The implication is that your views should change once you become an upstanding and responsible parent whose drug of choice is caffeine, and whose social life revolves around rhyme time at the local library. As if parenthood should soften you with regard to your own flesh and blood, while hardening you towards the rest of the world, especially towards illicit drug users.

My answer to this question is "no, quite the opposite". Having responsibility for young children who will one day be young adults has made me more certain that our drug laws must be reformed and I'd like to explain why.

As a parent I would love to see Australia adopt the model of decriminalisation which has been working so well in Portugal for more than 10 years now.

Let me tell you a little bit about how it works. In July 2001 Portugal abolished all criminal penalties for using and possessing small quantities of drugs. When the police catch someone with a zip lock bag of pills or powder folded in tin foil, there are still consequences. The drug user may be required to attend a "dissuasion tribunal" where the seriousness of their habit is assessed. If the tribunal finds the person before them is an addict, they can then be referred to rehabilitation. And that's another key thing about the reforms in Portugal. They improved funding for drug treatment and made it more accessible.

What I love most about this model is that it empowers families to work with the authorities if a child gets into serious trouble with drugs, confident that they would be given help rather than a criminal record.

In other words the Portuguese system appeals to me as a dobbing mum. If a young person in my life was abusing drugs, I would feel confident working with the police to get help. This is exactly the opposite of what I would do with the system as it stands in Australia. I would never recommend a parent dob a child with a drug problem into the police as it is likely to make matters worse.

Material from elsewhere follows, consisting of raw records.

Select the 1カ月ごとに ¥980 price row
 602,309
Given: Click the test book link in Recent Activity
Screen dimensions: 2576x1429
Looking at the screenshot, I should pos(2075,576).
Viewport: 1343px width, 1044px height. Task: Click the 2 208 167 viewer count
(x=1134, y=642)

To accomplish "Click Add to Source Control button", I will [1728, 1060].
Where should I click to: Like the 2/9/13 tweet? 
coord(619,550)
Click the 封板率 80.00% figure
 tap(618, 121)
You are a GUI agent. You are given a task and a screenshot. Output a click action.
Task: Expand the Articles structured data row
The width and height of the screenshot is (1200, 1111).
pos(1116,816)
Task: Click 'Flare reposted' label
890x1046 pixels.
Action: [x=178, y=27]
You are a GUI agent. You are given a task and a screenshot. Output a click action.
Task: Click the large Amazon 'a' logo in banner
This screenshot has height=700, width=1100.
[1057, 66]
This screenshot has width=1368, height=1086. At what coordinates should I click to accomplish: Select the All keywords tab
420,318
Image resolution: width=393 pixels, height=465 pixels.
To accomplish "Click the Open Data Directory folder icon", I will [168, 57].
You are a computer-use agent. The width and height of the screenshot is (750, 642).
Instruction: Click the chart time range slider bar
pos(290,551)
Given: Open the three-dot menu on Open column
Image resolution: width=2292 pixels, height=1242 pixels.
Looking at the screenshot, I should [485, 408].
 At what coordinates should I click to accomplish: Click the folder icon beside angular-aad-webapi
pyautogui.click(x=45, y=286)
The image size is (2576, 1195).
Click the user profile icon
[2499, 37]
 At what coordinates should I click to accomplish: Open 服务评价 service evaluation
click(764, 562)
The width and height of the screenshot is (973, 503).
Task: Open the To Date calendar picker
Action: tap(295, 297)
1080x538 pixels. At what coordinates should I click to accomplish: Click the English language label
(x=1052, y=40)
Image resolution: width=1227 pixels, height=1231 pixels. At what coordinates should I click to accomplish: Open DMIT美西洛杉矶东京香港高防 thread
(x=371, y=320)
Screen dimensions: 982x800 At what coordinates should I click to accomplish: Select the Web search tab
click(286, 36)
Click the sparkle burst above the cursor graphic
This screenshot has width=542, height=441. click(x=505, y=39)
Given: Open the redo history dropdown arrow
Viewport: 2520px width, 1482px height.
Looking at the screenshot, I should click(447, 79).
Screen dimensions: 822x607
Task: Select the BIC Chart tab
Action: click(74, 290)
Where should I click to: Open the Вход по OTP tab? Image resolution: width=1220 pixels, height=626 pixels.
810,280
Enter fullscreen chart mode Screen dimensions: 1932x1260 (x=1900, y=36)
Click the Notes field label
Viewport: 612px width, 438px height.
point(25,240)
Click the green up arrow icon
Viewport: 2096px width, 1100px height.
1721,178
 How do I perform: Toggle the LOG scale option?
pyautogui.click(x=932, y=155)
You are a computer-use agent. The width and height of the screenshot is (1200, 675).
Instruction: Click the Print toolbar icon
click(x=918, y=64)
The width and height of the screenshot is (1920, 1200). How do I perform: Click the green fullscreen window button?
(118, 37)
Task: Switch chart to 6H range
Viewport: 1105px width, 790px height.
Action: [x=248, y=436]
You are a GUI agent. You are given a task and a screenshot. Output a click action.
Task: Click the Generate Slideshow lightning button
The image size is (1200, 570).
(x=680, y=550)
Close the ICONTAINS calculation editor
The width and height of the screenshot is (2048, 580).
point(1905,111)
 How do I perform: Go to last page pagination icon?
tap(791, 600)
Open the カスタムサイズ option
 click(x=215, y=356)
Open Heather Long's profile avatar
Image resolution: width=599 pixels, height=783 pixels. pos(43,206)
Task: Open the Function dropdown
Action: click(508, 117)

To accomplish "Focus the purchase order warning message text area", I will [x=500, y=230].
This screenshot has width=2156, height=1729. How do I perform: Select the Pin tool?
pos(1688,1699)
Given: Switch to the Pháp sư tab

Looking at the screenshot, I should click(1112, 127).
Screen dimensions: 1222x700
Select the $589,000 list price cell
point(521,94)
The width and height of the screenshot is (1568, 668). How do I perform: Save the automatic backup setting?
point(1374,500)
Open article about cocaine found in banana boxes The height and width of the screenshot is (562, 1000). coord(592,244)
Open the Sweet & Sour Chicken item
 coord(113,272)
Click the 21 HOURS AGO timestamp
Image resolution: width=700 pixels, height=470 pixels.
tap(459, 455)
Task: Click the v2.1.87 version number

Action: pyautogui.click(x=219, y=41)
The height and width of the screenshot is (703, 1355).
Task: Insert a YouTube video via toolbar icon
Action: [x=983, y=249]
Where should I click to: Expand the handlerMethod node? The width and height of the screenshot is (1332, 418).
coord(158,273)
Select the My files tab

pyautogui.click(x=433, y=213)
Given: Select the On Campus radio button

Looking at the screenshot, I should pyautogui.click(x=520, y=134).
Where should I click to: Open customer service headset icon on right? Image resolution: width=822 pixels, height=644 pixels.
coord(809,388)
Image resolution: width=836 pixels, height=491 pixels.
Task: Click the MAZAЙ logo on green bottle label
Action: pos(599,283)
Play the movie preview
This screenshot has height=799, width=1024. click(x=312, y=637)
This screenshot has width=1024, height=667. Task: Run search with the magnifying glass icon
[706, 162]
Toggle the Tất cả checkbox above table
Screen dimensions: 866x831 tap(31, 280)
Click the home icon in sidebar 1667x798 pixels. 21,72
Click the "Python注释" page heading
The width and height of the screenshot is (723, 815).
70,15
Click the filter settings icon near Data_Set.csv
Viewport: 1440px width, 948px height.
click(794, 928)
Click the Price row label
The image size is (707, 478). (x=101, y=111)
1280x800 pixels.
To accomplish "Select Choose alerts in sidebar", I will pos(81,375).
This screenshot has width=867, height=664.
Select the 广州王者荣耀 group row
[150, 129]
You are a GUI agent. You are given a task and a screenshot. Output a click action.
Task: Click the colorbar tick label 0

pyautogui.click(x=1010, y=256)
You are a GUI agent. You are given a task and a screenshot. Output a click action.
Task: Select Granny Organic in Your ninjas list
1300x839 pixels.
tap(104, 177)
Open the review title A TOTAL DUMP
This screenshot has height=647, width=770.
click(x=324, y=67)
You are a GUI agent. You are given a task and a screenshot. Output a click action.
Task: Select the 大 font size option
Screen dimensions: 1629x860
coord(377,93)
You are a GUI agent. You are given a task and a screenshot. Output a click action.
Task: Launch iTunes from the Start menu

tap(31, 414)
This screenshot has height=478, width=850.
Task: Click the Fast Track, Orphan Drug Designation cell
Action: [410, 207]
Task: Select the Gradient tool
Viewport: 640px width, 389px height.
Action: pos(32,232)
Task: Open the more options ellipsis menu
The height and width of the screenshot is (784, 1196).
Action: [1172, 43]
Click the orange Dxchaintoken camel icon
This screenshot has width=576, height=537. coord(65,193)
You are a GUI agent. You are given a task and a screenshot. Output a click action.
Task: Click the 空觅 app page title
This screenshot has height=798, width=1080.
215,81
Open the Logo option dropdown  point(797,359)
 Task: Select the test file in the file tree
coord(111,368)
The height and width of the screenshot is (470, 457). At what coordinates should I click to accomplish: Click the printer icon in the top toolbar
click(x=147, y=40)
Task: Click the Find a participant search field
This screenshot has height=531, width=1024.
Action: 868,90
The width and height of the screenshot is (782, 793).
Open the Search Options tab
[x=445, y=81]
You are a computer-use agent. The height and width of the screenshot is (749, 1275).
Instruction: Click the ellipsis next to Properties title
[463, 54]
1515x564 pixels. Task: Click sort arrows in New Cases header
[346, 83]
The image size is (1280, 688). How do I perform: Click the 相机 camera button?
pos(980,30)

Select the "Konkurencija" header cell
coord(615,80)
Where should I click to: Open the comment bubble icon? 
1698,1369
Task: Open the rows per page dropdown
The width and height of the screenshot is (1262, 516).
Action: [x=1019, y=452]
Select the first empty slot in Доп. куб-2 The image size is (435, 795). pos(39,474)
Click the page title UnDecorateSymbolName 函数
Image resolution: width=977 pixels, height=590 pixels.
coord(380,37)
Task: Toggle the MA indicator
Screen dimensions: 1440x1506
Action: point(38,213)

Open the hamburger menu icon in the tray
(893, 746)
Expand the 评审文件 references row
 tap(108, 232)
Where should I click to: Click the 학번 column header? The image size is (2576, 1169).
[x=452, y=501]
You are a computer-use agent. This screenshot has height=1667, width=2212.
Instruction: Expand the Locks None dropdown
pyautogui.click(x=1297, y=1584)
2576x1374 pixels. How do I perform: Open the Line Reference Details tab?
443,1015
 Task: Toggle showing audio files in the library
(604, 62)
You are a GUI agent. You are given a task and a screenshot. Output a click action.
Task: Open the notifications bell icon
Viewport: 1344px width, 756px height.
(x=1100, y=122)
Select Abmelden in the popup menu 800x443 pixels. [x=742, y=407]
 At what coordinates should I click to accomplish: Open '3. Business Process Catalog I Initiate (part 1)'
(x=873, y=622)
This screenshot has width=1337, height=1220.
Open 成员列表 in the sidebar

Australian parents are in a terrible bind if they feel a child is developing an addiction to illicit drugs. They may want to intervene, but most know that dobbing a child into the police is not the answer. Motivating a pot head teen to go out and get a job will be even harder if that teen has a criminal record which means they will be rejected out of hand by many employers. As for young adults who try to escape emotional difficulties by taking too many drugs, they will be haunted by even greater troubles if they are forced to spend time in prison with its accompanying traumas.

The Portuguese model is one of the alternatives to prohibition – along with the systems operating in Switzerland and the Netherlands – which is canvassed in an Australia21 report which was released on Sunday.

The report explains some of the improvements Portugal has enjoyed as a result of their bold reforms. Problematic drug use has decreased. There are fewer overdoses. Fewer injecting drug users are contracting HIV. Drug related crime has dropped too.

For these reasons and many more, parents like me support decriminalisation. This is not contradictory, nor is it new. A black and white photograph, reproduced on the back of the Australia21 report, shows just how long mothers have been fighting against prohibition. Taken in the United States in 1932, the photograph shows mothers and children campaigning against alcohol prohibition. In earnest uniforms they stand beside a car painted in slogans: "Protect our youth", "stamp out prohibition", "save our children".

The campaign to end alcohol prohibition was supported by mothers because they felt that when the trade in alcohol was pushed underground, it made it easier for young people to access alcohol. Legal saloons risked having their licences revoked if they served alcohol to the underage. But the illegal speakeasies which came with prohibition had no such qualms about underage drinking.

Alcohol prohibition was repealed the year after this photograph was taken. It is time for parents to speak out again.